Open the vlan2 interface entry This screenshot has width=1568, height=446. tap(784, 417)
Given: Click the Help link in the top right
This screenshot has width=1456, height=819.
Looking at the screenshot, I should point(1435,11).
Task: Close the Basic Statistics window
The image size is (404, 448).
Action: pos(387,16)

○ ○ ○ ○ ○ ○ ○

**Requirement**: Count the lines in the entries above that contain the word "screenshot". Reply with the number alone.

**Result of this exercise**: 3